Despite the explained potentialities of linear micro-FE damage models, micro-damage predictions could be improved by implementing the bone non-linear behavior. The experimental tests focused on non-linear bone properties indicate ductile failure modes [78], in which damage is combined with the plasticity component of collagen fibers [79]. Hammond et al. [80] perform non-linear FE models (in this case, material non-linearity is considered) on trabecular samples from the distal femur of a human cadaver. They consider two micro-crack formation criteria, one for isotropic tissue models and one for anisotropic tissue models. For the isotropic tissue models, micro-cracks initiate if the ratio between maximum tensile principal stress and micro-crack initiation strength is equal to one. For anisotropic tissue models, micro-damage initiates if the maximum ratio between the normal of shear tractions with respect to the micro-crack initiation strength is equal to one. This non-linear micro-FE model is able to demonstrate that the anisotropy of bone tissue significantly contributes to bone fracture resistance [81]. Stipsitz et al. [82] try to implement an efficient micro-FE solver for large-scale non-linear simulations. However, the non-linearity of the system makes the results highly dependent on small structural deviations introduced by coarsening the structure. Additionally, one of the main drawbacks of the use of non-linear models is the increased computational cost, almost 10 times higher than linear simulations [53].
An increased degree of complexity can be found when analyzing nano-scale damage models that require further understanding of the variations in chemical pathways due to aging or disease. The first attempts in nano-scale bone fracture modeling were performed by Dubey et al. [83]: in their study, bone tissue fracture properties are based on the atomistic strength analyses of type I collagen in combination with hydroxyapatite interfacial arrangement, using molecular dynamics. Additional nano-scale studies [84] reveal that a decrease in the hydroxyapatite crystal size may change the mechanical behavior of the whole bone and the failure mode: from brittle-like crack-driven failure in larger crystals to a more widespread failure mode in the smaller ones. However, heterogeneities at the nano-scale remain difficult to model in a constitutive law and their role and effects are still unknown [85]. The impossibility to perform direct experimental tests on bone samples at the nano-scale is also a reason why those models are less considered for the purpose of this review.

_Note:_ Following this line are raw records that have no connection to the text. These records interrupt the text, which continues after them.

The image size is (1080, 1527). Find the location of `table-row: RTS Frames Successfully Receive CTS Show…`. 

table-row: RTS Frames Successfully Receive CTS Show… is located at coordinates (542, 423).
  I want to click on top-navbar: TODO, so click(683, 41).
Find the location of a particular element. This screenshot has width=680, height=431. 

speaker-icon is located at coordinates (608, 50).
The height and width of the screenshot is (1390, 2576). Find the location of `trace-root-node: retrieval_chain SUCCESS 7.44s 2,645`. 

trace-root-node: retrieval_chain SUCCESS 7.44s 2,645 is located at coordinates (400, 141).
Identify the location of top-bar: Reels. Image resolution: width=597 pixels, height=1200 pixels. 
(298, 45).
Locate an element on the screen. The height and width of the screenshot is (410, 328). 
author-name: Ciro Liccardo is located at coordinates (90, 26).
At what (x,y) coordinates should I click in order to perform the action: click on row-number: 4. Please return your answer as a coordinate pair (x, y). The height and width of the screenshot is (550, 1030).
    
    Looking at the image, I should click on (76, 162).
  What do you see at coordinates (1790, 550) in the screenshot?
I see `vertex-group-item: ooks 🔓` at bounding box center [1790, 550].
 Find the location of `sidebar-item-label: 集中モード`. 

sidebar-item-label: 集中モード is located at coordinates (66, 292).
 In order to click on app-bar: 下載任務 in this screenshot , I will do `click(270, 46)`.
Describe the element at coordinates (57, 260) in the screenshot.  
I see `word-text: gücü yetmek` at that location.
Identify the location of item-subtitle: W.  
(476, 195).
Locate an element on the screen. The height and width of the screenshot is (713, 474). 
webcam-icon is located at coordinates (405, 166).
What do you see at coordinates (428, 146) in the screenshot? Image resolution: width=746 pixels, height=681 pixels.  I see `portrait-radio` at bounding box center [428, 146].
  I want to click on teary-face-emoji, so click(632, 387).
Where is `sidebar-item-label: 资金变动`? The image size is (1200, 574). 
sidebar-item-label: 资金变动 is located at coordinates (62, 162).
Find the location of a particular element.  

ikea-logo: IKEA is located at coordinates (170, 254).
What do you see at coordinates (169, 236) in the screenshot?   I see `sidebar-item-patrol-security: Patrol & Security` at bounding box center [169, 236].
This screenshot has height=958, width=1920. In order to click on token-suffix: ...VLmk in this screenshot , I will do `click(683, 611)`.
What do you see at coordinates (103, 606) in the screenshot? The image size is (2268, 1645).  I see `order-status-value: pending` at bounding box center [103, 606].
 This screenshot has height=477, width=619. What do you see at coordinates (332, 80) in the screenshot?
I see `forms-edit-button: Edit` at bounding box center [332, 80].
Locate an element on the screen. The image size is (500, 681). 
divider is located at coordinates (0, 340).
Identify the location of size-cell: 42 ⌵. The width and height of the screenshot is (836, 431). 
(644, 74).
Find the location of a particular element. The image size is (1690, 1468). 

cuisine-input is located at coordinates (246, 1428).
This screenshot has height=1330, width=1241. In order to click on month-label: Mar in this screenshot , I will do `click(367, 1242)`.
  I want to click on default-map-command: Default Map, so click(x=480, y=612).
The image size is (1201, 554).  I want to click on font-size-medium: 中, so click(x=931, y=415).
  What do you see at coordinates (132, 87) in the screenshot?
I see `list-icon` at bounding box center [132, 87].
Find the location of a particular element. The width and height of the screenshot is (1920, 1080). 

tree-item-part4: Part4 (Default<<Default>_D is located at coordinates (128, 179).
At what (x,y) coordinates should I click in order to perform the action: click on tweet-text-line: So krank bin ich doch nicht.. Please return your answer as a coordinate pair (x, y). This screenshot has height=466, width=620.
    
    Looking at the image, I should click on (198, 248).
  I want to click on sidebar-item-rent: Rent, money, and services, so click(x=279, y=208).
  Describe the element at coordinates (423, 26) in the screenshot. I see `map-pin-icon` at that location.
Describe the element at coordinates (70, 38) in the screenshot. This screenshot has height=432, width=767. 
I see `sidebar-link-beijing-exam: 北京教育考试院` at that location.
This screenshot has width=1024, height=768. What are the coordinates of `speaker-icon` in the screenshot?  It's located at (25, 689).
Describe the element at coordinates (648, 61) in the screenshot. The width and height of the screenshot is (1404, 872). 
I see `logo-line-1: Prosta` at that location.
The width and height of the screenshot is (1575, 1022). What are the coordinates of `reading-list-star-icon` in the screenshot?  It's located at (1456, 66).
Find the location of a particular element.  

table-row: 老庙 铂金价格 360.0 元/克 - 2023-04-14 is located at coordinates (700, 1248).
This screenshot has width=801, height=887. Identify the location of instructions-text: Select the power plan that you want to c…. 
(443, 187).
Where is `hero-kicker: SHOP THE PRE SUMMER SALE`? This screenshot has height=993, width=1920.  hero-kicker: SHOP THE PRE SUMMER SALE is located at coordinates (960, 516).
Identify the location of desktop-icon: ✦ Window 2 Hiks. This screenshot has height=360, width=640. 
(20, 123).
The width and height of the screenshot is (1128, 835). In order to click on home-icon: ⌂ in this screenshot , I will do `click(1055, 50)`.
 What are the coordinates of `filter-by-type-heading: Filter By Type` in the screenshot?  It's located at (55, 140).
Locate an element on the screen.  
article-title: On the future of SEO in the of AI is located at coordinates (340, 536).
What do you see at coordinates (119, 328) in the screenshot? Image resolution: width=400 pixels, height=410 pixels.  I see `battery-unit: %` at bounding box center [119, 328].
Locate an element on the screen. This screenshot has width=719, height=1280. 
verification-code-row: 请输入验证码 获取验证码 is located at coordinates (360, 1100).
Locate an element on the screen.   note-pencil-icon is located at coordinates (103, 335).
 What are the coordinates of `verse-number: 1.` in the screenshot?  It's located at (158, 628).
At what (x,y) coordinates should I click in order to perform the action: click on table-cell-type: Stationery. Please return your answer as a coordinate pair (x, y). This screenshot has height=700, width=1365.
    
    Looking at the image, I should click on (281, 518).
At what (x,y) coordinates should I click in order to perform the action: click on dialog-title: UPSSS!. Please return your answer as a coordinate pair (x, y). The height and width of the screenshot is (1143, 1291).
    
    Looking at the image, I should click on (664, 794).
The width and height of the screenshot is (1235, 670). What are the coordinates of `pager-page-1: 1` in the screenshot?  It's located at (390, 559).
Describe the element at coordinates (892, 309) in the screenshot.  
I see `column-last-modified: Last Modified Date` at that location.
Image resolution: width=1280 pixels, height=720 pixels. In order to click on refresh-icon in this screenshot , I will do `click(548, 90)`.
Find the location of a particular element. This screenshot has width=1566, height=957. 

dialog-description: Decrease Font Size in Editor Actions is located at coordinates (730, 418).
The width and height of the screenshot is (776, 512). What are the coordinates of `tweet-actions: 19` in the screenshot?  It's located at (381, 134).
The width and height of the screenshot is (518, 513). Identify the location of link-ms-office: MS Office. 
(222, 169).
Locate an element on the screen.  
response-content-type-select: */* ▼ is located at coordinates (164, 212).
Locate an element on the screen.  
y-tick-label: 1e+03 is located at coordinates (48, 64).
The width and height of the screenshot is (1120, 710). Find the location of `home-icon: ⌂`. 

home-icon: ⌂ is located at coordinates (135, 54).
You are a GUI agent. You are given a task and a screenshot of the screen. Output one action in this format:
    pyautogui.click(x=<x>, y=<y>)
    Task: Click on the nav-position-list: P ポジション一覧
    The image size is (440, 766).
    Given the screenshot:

To summarize, the increased image resolution and the optimization of parallel computational architecture for the solving of FE damage models seem promising tools for the improvement of the clinical understanding of fracture risk prediction. It is necessary to point out that some attempts in performing multiscale analyses have been performed by implementing bottom-up multiscale approaches, starting from the nano-scale up to the meso-scale [86] and analogously by Kwon et al. [87], who apply the multiscale analysis with variable geometrical parameters in order to determine its effect on the bone properties.
Before translating in silico damage models to clinical practice, the essential step is the experimental validation of the mentioned models that are still in their infancy, especially at smaller scales.